* **EXERCISE DETAILS**:
When you have gone through the records below, state only how many lines include the word "Making".

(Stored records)
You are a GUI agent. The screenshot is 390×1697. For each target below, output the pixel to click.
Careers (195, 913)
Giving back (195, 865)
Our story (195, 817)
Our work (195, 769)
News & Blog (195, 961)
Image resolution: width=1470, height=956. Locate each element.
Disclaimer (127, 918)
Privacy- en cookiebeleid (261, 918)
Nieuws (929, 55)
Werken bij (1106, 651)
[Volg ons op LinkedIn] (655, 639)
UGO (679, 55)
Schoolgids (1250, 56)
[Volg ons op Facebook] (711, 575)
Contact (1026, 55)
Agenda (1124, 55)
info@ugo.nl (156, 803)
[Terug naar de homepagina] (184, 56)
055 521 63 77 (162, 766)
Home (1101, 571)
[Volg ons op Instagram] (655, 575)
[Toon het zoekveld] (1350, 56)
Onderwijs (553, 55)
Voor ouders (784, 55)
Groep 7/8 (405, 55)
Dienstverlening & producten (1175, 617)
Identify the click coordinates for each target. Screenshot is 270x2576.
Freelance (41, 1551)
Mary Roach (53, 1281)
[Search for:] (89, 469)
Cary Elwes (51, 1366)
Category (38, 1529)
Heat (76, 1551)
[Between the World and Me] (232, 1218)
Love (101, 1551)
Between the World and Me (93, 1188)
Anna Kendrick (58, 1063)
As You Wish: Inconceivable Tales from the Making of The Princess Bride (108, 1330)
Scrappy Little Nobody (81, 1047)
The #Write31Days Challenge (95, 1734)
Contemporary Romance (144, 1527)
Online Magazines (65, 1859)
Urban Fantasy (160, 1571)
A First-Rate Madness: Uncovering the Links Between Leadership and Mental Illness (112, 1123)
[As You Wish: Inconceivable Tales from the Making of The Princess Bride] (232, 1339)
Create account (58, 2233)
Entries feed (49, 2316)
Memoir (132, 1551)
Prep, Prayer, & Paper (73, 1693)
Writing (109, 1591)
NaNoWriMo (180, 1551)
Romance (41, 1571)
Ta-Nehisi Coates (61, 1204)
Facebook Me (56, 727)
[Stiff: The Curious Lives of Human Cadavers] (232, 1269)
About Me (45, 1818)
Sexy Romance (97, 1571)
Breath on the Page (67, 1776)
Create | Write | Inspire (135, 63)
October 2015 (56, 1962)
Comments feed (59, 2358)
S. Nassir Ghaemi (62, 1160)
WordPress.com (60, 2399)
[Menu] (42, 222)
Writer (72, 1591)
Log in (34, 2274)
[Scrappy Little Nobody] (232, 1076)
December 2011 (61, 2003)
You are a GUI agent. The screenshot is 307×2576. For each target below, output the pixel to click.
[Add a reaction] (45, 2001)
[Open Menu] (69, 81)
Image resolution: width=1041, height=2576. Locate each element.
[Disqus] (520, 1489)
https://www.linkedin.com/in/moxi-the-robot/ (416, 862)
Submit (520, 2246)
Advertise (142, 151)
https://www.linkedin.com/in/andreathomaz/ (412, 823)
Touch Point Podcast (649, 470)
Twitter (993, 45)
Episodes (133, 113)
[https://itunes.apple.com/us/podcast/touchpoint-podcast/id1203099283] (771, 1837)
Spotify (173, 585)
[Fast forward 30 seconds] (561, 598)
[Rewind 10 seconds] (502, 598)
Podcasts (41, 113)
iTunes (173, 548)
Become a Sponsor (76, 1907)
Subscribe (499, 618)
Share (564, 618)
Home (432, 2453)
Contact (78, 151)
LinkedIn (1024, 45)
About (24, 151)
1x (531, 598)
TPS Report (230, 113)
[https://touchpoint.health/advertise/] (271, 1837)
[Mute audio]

* **TASK OUTPUT**:
2